Task details:
Each line from the one containing "You are a computer-use agent." to the end of the entries below is to be set down exactly; the pictures are not.

+===+

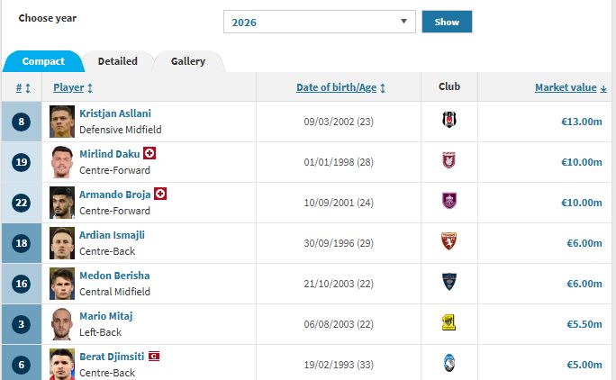This screenshot has height=380, width=616.
Task: Click the injury icon beside Armando Broja
Action: coord(160,194)
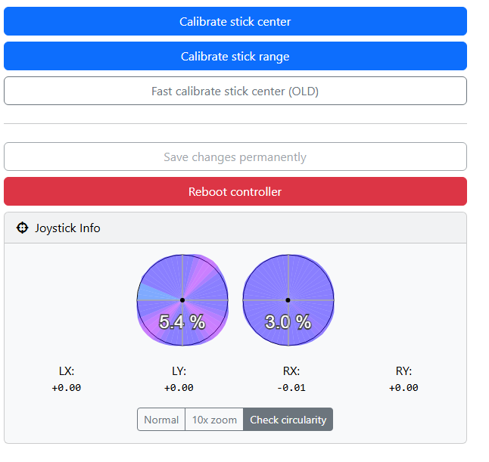Image resolution: width=489 pixels, height=462 pixels.
Task: Click the left stick center dot
Action: 182,300
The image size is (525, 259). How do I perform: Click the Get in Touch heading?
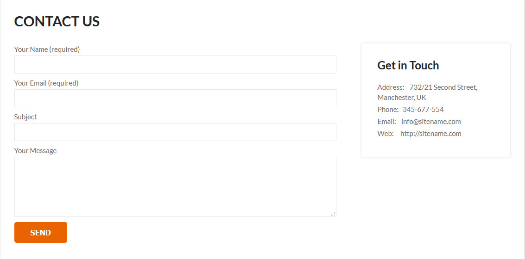408,65
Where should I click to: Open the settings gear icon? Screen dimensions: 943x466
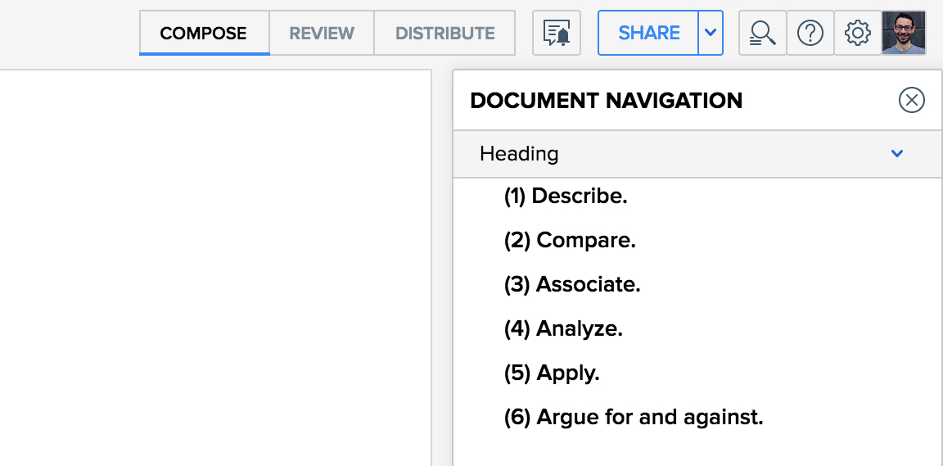click(x=858, y=33)
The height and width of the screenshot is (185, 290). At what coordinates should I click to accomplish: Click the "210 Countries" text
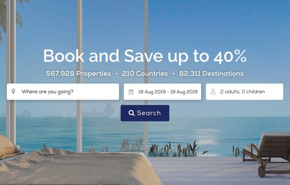145,73
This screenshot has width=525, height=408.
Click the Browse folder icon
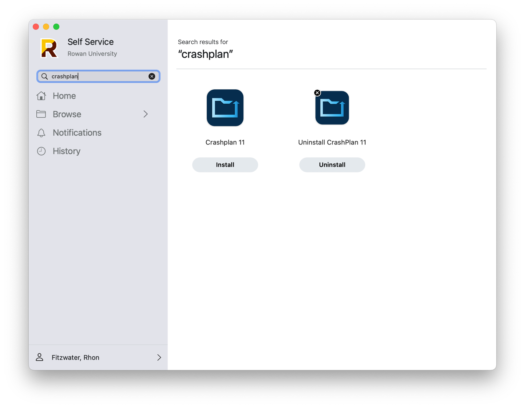tap(41, 114)
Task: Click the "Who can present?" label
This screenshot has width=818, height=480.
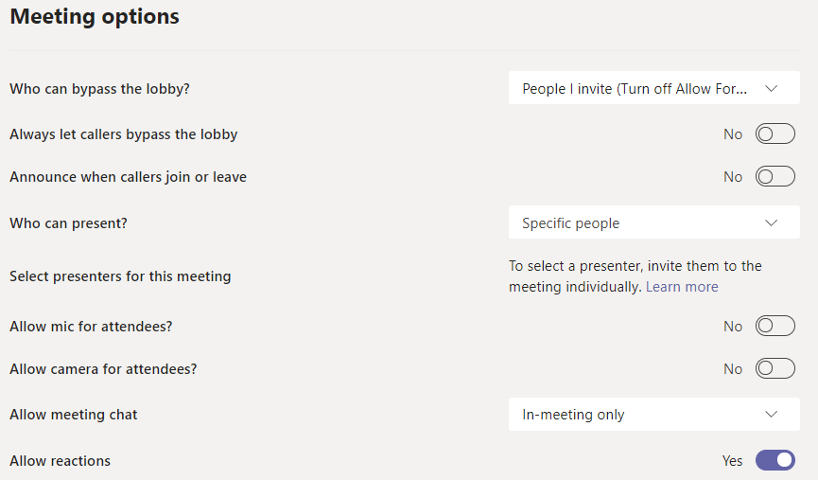Action: tap(68, 223)
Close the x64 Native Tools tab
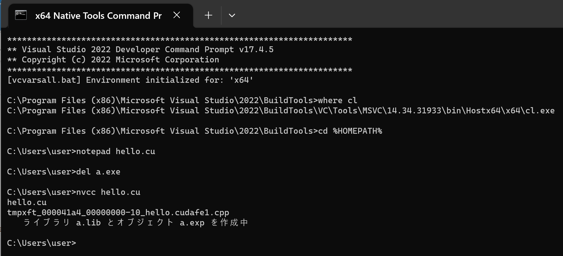Image resolution: width=563 pixels, height=256 pixels. 177,15
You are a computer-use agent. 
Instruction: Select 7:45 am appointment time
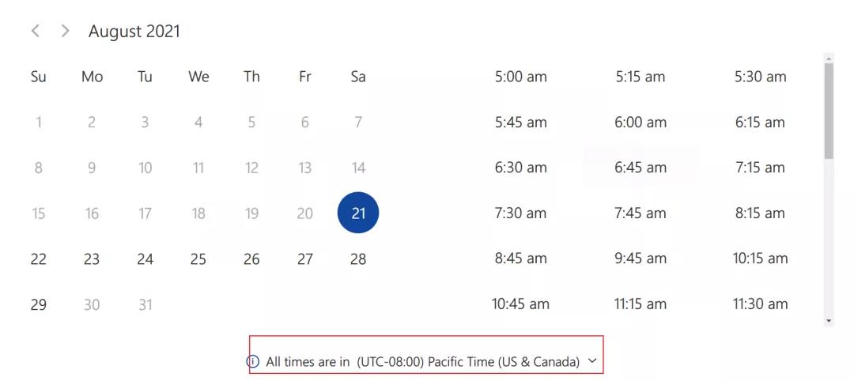[641, 213]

+===+

Exercise solution:
You are a computer-use agent. 
Instruction: Select 7:45 am appointment time
[641, 213]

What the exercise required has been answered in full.